## Textauszug
# Welche Distribution die E17 nutzt nutzen ?



## turbosnake (10. November 2012)

Moin,
nach dem ich jetzt eine GUI gefunden habe die mir ganz gut gefällt will, fehlt nur noch eine Distribution zum ausprobieren.
Ich weiß aber nicht welche ich nehmen sollen, da sollt ihr mir helfen.


----------



## Jimini (10. November 2012)

Was ist denn ausschlaggebend für die Wahl der Distribution? Wie ist es um deine Linux-Kenntnisse und deinen Willen, sich in etwas einzuarbeiten, bestellt?

MfG Jimini


----------



## blackout24 (10. November 2012)

E17 kannst du überall installieren.
Bohdi hat das glaube ich out of the box aber sonst einfach nach installieren und im Login Screen als Session auswählen.


----------



## s|n|s (13. November 2012)

distrowatch fragen:
DistroWatch.com: Put the fun back into computing. Use Linux, BSD.

top5:
*1. PCLinuxOS (8)*
*2. Snowlinux (13)*
*3. Sabayon Linux (16)*
*4. Bodhi Linux (17)*
*5. FreeBSD (21)*


----------



## Jimini (14. November 2012)

s|n|s schrieb:


> distrowatch fragen:
> DistroWatch.com: Put the fun back into computing. Use Linux, BSD.
> 
> top5:
> ...


 6. Gentoo
...
81. Arch

*troll* 

MfG Jimini


----------



## Bauer87 (15. November 2012)

Wie wäre es mit ner Negativliste: Fedora hat noch E16, SuSe sogar noch E15(?!?). Bei Debian muss es Testing sein, aber das ist ja auch stabil genug. (Das war es dann wohl an großen Distributionen, die nicht zur Wahl stehen.)


----------



## turbosnake (15. November 2012)

E17 ist ja auch noch nicht als fertige Version erschienen.


----------



## MiToKo (15. November 2012)

Ubuntu bietet E17 auch an.


----------



## turbosnake (9. Dezember 2012)

Ubuntu ist keine Alternative (mehr):Richard Stallman: "Ubuntu ist Spyware" - Golem.de

In dem Distrowatch kann ich kein E17 finden und bei Sabayon steht es nicht unter Deafut Desktop.


----------



## Jimini (9. Dezember 2012)

Man muss dazu zweierlei Dinge sagen: 1) kann man das Programm deinstallieren und 2) vertritt Stallman eine relativ kompromisslose Sicht der Dinge. Wenn ich überall so kompromisslos wäre, wäre es schwierig, guten Gewissens überhaupt einen Computer kaufen zu können.

## Aufgabe
Schreibe aus dem Forumsthread über Distributionen für E17 den Abschnitt von „Was ist denn“ bis „als Session auswählen.“ ab und setze dabei „Sitzung“ an die Stelle von „Session“.

## Bereitgestellte Einträge
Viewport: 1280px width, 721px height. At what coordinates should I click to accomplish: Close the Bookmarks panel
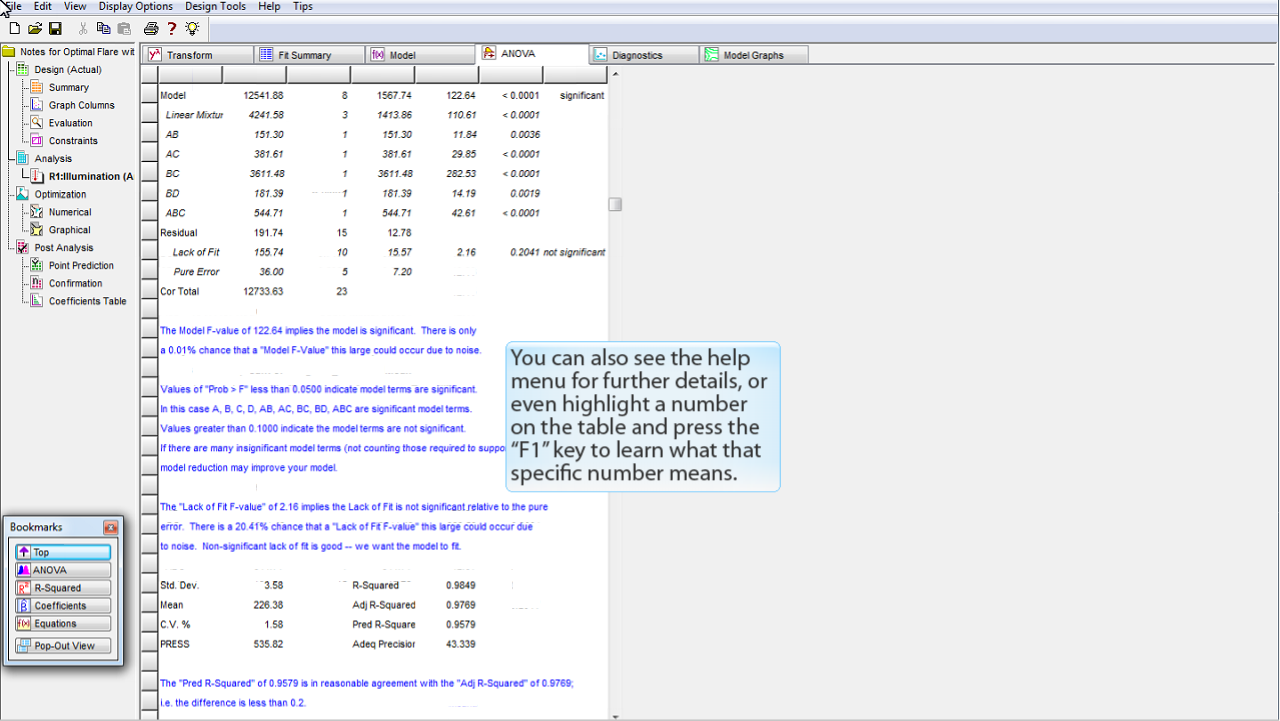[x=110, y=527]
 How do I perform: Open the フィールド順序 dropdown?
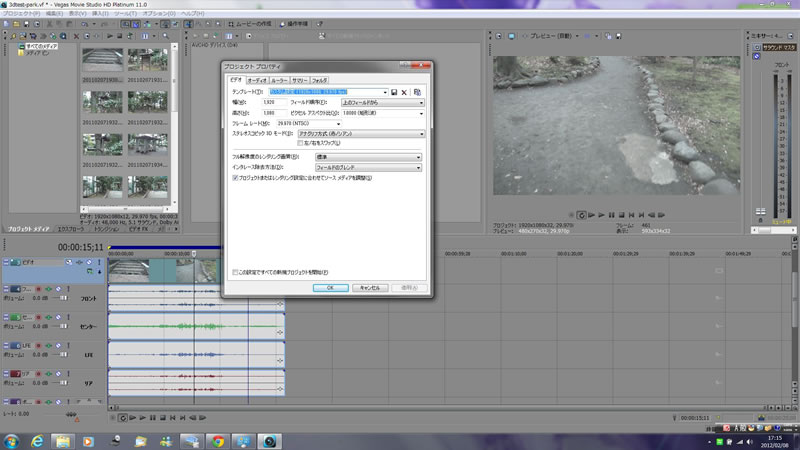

==

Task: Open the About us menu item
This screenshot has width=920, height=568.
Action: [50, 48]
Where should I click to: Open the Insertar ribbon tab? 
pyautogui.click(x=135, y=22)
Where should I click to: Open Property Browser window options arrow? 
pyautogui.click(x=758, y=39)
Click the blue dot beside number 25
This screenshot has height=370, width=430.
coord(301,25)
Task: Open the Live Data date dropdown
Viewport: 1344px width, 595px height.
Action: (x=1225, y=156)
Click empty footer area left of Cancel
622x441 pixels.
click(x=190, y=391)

...

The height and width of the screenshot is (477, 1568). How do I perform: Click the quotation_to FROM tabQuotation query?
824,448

## Lösung
Was ist denn ausschlaggebend für die Wahl der Distribution? Wie ist es um deine Linux-Kenntnisse und deinen Willen, sich in etwas einzuarbeiten, bestellt?

MfG Jimini


----------



## blackout24 (10. November 2012)

E17 kannst du überall installieren.
Bohdi hat das glaube ich out of the box aber sonst einfach nach installieren und im Login Screen als Sitzung auswählen.